Perché allora non approfittarne per tentare un esperimento di stimolo del capitale di rischio, alternativo all’indebitamento, che coinvolga le Pmi impegnate nell’export? È una rivoluzione copernicana quella che propone il politico Savona: impostare la ripresa coinvolgendo il grande bacino del risparmio italiano. Di là dalle leggende metropolitane di cui si nutre la pubblicistica dei media stranieri, gli italiani non sono cicale. Al contrario, sono formiche piuttosto parche. Le famiglie italiane, a dati 2019, dispongono di una ricchezza immobiliare, monetaria e finanziaria netta pari a 8,1 volte il loro reddito disponibile, “di cui 3,7 volte in forma di attività finanziarie, per un ammontare di 4.445 miliardi di euro”. Nei mesi della pandemia il risparmio è cresciuto; la perdita di valore delle azioni quotate nella borsa italiana è stata in linea con le borse estere ma – nota Savona – inferiore a quella delle altre borse europee. La posizione finanziaria dell’Italia rispetto agli altri Paesi mantiene un sostanziale pareggio.

Il che ci porta al punto focale che Savona coglie segnando la distanza dalla fumosità dei discorsi dei politici al Governo: “il nostro Paese non rappresenta un problema finanziario per il resto dell’Europa e del mondo, ma una risorsa di risparmio a cui l’estero attinge in diverse forme per la sua crescita”. Chiaro? Le imprese tedesche, olandesi o finlandesi, per fare degli esempi, crescono perché dal mercato finanziario attingono risorse provenienti anche dai risparmi degli italiani. E le istituzioni comunitarie anziché riconoscere all’Italia un ruolo trainante dell’economia comunitaria stanno a farci la predica sull’alto debito pubblico, come se fosse l’unico indicatore di sostenibilità di un sistema Paese. Per uscire dall’impasse la politica economica deve prendere in considerazione gli effetti positivi che scaturirebbero dall’utilizzo della leva finanziaria per la ricapitalizzazione delle imprese e, sul fronte pubblico, quale alternativa all’indebitamento per la copertura del deficit da maggiore spesa corrente.

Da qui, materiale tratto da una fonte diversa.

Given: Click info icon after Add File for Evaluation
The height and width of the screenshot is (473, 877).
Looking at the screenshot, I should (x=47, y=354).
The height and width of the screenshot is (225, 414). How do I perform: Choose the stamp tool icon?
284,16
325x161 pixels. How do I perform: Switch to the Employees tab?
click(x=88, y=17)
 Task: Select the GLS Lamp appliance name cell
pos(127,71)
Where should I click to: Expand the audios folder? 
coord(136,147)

Per Savona l’aver concentrato gli interventi sulle garanzie e gli incentivi pubblici all’indebitamento ritarderà la ripresa produttiva. Parimenti per il Bilancio dello Stato: se per sostenere le politiche di welfare si farà ricorso a “prestiti obbligazionari pubblici e crediti ottenibili dall’Ue, tutti da rimborsare, il rapporto debito pubblico-Pil, già elevato, si innalzerà ulteriormente”.

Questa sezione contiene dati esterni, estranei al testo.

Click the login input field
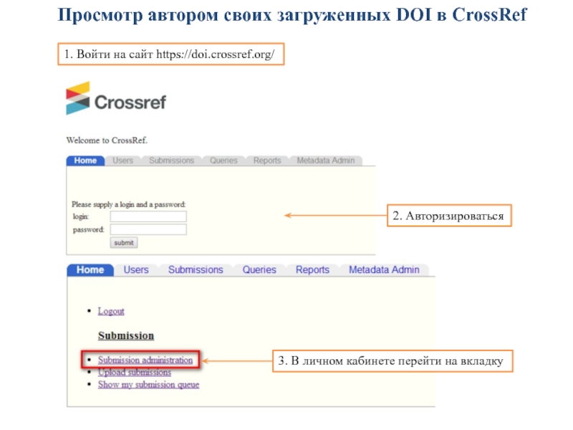Viewport: 573px width, 430px height. point(148,216)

E se il mercato non dovesse tenere in debita considerazione i fondamentali positivi della nostra economia, per l’Italia la ripresa sarebbe messa a rischio, unitamente al merito di credito dei suoi titoli di Stato. Da qui la proposta duplice di un Savona che supera di parecchie spanne le “mezzemaniche” del Governo penta-demo-renziano: “a) emettere obbligazioni pubbliche irredimibili (Consols), strumento tipico delle fasi belliche, alle quali la vicenda sanitaria è stata sovente paragonata: esse potrebbero riconoscere un tasso dell’interesse, esonerato fiscalmente, pari al massimo dell’inflazione del 2 per cento che la Bce si è impegnata a non superare nel medio termine; b) agevolare la formazione di capitale di rischio in sostituzione dell’indebitamento”. Le sottoscrizioni sarebbero volontarie ma i cittadini dovrebbero essere informati delle conseguenze in caso di rifiuto a percorrere la strada della responsabilizzazione verso il proprio Paese: si creerebbero i presupposti per una pesantissima imposizione fiscale. Diranno i soliti servi degli ottimati di Bruxelles: così si pagheranno più denari in interessi. Sbagliato. Il maggior onere sui titoli verrebbe ampiamente compensato dalla drastica riduzione della spesa pubblica destinata a sussidiare il reddito delle persone e delle famiglie. Tale orientamento concretizzerebbe l’obiettivo trasversale dell’autorità di vigilanza sul risparmio: “ancorare nuovamente la finanza all’attività reale”. Ieri l’altro, su Roma è volata un’aquila. Peccato che i distratti di Villa Pamphilj, che a chiacchiere dicono di volere il bene dell’Italia, l’abbiano ignorata.